Entre 50 milhões e 20 milhões de anos atrás, essa região produziu cerca de 40% menos estrelas do que a média do disco, atingindo um mínimo há cerca de 15 milhões de anos. Entretanto, outros setores próximos apresentam um comportamento diferente, o que significa que o declínio não está a afetar toda a galáxia de forma igual.
É por isso que a M32 é considerada uma possível culpada, embora ainda não haja provas definitivas. Modelos orbitais recentes sugerem que ela possa ter atravessado o disco de Andrómeda há cerca de 20 milhões de anos. O problema é que o declínio observado começou mais cedo, sugerindo que vários fatores possam estar envolvidos.
Um resultado que desafia a forma como medimos outras galáxias
O estudo também testa uma técnica utilizada para estimar a formação estelar em galáxias distantes. Em geral, não é possível distinguir estrelas individuais, pelo que a emissão no ultravioleta distante (FUV), combinada com a radiação infravermelha, é utilizada para inferir quanta massa está a ser convertida em estrelas ao longo de um determinado período.

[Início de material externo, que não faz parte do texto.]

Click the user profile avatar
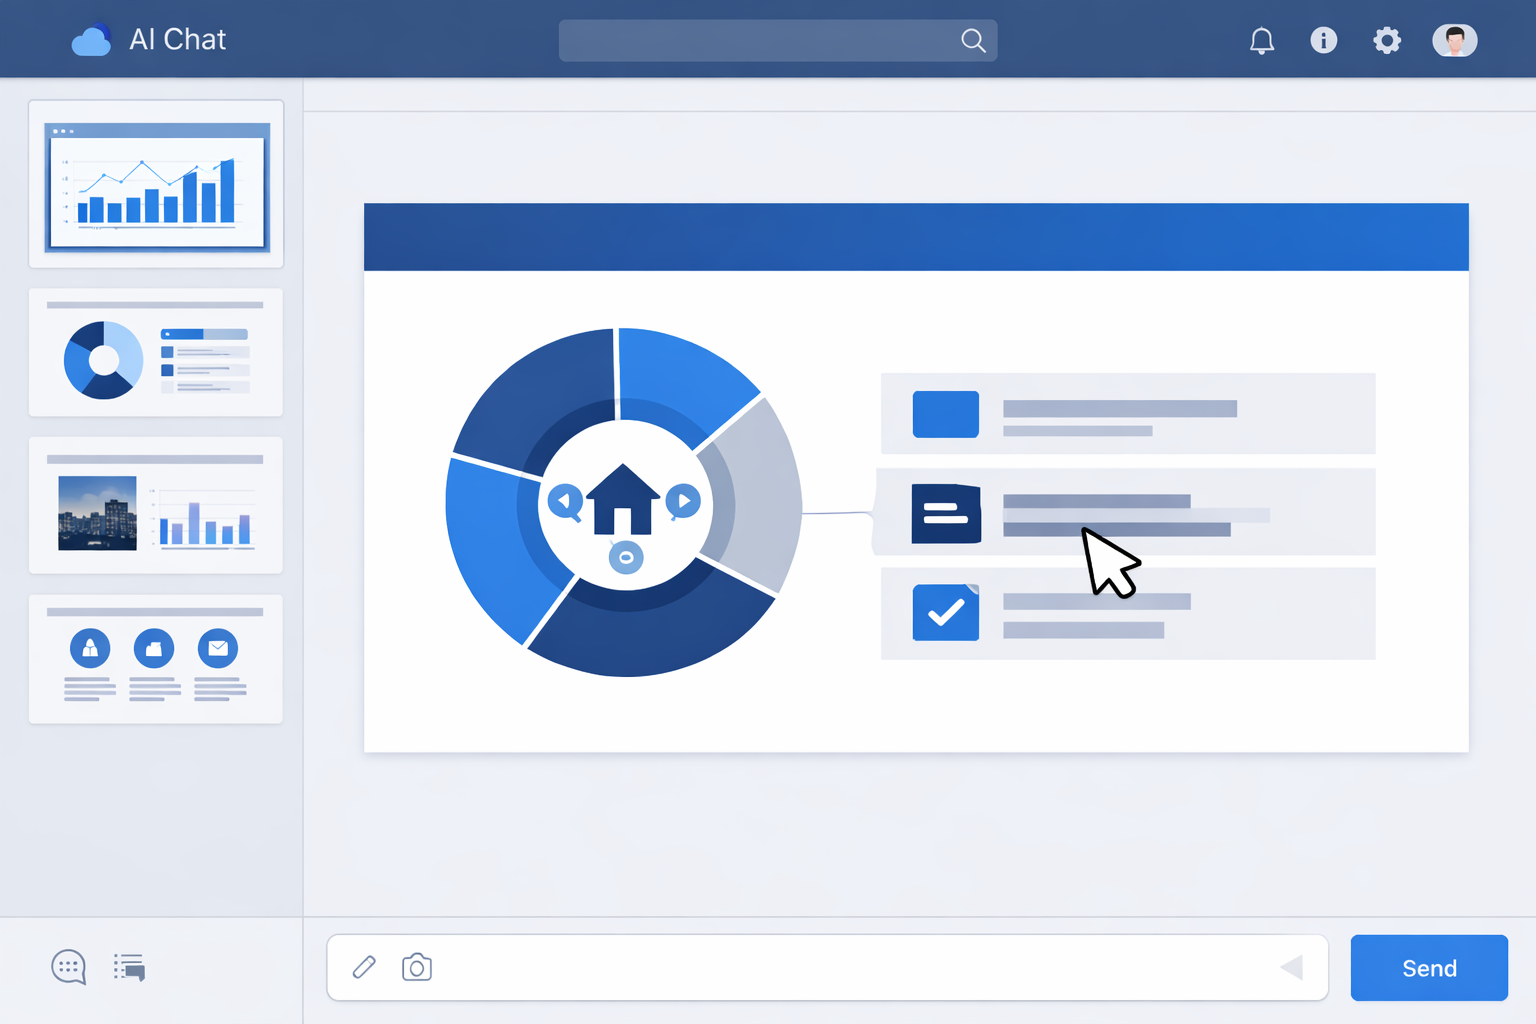The height and width of the screenshot is (1024, 1536). pos(1454,40)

Na Andrómeda, esse método produziu uma surpresa: as estimativas foram aproximadamente 2,1 vezes inferiores às obtidas através da contagem de populações estelares utilizando diagramas de cor-magnitude. A discrepância surge porque estes indicadores calculam a média da atividade ao longo de intervalos de 100 milhões de anos.
O problema surge quando uma galáxia altera rapidamente a sua taxa de formação estelar, o que significa que partir do pressuposto de uma taxa constante pode introduzir erros significativos. A equipa confirmou que a história reconstruída a partir de estrelas individuais reproduz corretamente os dados, indicando que o método tradicional está mal calibrado.

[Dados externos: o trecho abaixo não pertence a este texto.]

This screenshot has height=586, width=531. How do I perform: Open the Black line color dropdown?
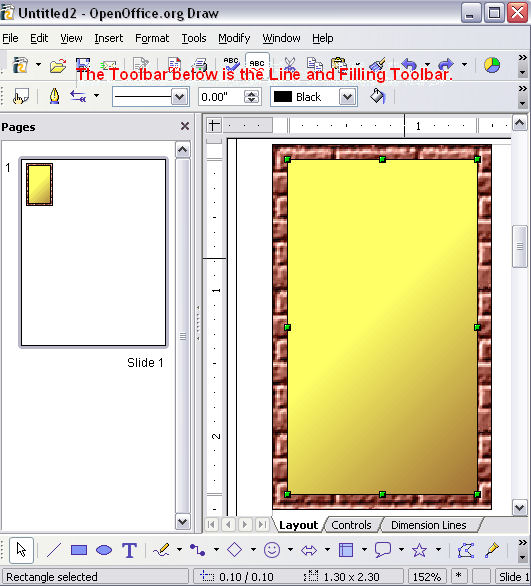348,97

Andrómeda serve, portanto, como um campo de ensaio para melhorar a forma como interpretamos as galáxias distantes. A sua proximidade permite-nos comparar diferentes métodos e mostra-nos que, mesmo quando uma galáxia parece estável, pode estar a sofrer alterações significativas.
Referência da notícia
Tobin M. Wainer et al. (2026). The Panchromatic Hubble Andromeda Southern Treasury (PHAST). II. The Spatially Resolved Recent Star Formation History in M31.